The Escalade V is so awesome to drive, it is so beautiful when you allow driver-assist technology to be lifted. Although not available at launch, Cadillac offers the Escalade V with its best Super Cruise system, allowing legit hands-free operation on a whole bunch of pre-mapped highways across North America. Even in the steep and windy section of a two-lane highway through Arizona, the Super Cruise Escalade V can bend smoothly, enabling automatic lane changes when it is safe to do so.
Those quad exhaust tips don’t lie. Dave Burnett / Cadillac
The Escalade is packed with a ton of great technology, and the V. Cadillac’s curved OLED dashboard display delivers up to 38 inches of diagonal digital real estate, with plenty of colours and crisp graphics to mirror the Android Auto and Apple CarPlay smartphone, both of which connect wirelessly.
The V builds the Escalade’s highest platinum trim level, so the interior will be loaded as much. The cushioned front seats are trimmed in soft leather and have heating, cooling and massage functions. Second and third-row passengers have plenty of head and legroom, and charge ports and storage QBs for days. And don’t forget, Escalade V is big; Long-wheelbase ESV front chairs can accommodate up to 142.8 cubic feet of cargo.

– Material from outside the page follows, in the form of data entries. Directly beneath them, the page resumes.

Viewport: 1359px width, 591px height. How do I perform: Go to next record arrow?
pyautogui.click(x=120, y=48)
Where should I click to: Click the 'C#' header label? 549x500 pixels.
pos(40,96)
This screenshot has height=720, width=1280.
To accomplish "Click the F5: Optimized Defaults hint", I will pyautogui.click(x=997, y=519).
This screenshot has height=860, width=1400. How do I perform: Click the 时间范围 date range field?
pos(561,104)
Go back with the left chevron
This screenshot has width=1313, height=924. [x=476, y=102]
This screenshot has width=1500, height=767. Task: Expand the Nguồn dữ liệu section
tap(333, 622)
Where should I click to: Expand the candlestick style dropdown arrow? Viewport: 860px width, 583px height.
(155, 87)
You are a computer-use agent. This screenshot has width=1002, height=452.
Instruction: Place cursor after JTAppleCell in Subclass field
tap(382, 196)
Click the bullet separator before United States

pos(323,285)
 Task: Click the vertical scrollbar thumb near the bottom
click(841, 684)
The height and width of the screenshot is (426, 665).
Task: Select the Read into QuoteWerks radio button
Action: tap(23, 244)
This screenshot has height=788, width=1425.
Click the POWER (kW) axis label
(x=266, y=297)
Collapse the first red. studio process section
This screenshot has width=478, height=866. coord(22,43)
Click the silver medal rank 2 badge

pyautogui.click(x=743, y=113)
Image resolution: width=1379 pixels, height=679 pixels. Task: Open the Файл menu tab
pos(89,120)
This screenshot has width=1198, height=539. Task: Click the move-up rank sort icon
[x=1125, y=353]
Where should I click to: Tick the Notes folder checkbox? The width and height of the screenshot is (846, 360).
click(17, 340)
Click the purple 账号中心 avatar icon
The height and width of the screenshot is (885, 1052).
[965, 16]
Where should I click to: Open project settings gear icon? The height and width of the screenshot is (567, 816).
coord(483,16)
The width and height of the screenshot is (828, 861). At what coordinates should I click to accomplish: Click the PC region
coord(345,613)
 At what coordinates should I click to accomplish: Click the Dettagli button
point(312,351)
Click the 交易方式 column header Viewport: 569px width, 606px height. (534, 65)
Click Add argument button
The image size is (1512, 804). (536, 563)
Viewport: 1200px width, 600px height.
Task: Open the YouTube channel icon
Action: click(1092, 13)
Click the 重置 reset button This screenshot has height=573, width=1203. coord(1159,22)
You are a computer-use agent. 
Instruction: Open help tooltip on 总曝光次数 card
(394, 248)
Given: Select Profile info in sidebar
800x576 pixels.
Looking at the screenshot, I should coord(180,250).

This gives the Escalade V more space than its nearest competitors, the new Land Rover Range Rover and Mercedes-AMG GLS63. This makes Escalade’s $ 149,990 base price (including the destination) a relative bargain. Add on $ 3,000 for the Lengthy-Wheelbase ESV and $ 2,500 for the Super Cruise, and you’re looking at $ 155,490 for the Escalade V, as my test car. No one has ever said that bhakti is cheap.